Nuclei: From Structure to Exploding Stars

Our world is comprised of less than 300 different naturally occurring isotopes, but they exhibit rich structures, including tightly bound nuclei with ``magic'' numbers of protons or neutrons and nuclei whose energy spectra show simple collective patterns despite the many microscopic degrees of freedom. However, naturally occurring isotopes represent only the most stable combinations of protons and neutrons, and short-lived nuclei with more exotic combinations are key to developing a comprehensive model of nuclear structure and reactions. These isotopes provide new insights by amplifying aspects of the nuclear force that are less apparent in the most stable isotopes.

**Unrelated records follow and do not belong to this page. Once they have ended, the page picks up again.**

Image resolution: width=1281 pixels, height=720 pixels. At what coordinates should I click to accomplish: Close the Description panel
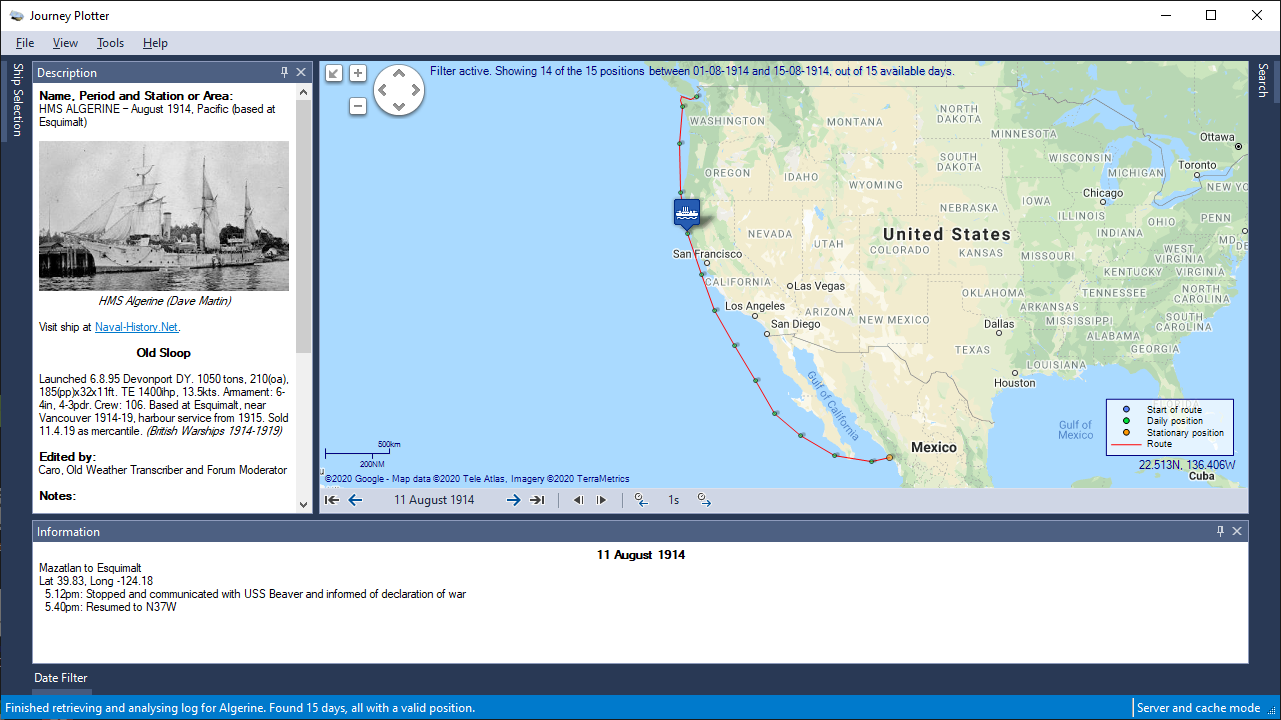301,72
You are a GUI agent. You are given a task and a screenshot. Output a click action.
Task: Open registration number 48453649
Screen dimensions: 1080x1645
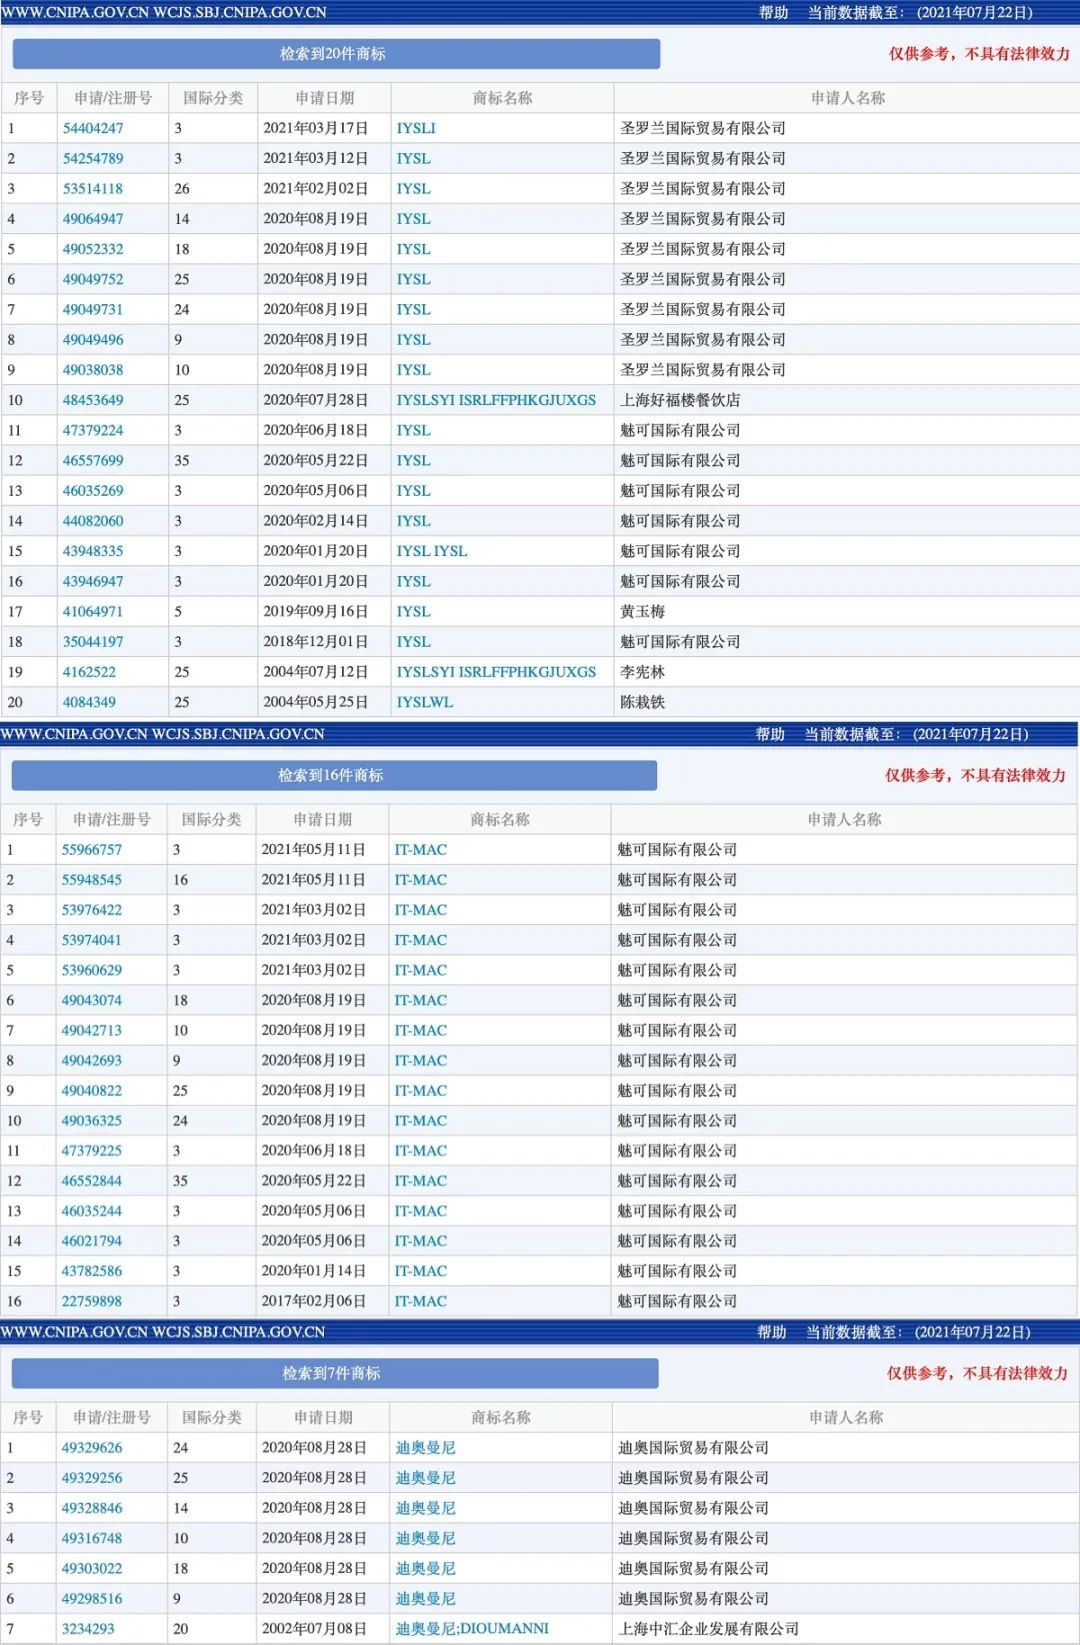click(93, 400)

For example, as new capabilities at existing facilities have reached deeper into the realm of unstable nuclei over the last decade, experiments have revealed that even some of the magic numbers, long a cornerstone of our understanding of nuclear structure, are modified. The study of short-lived nuclei and reactions with them are crucial to understanding the origins of the isotopes themselves in stellar explosions. While experiments have recently addressed some key uncertainties in environments like novae, the lack of data on unstable nuclei is still a major obstacle in more dramatic explosions like supernovae and X-ray bursts. Key rare isotopes also offer unique opportunities in fundamental physics and for societal applications. I will review some exciting recent highlights with rare isotope beams that are helping to develop a more comprehensive understanding of the structure of nuclei and their origins in stellar explosions. I will also describe the path towards the Facility for Rare Isotope Beams (FRIB) that will be a world-leading laboratory for the study of short-lived nuclei.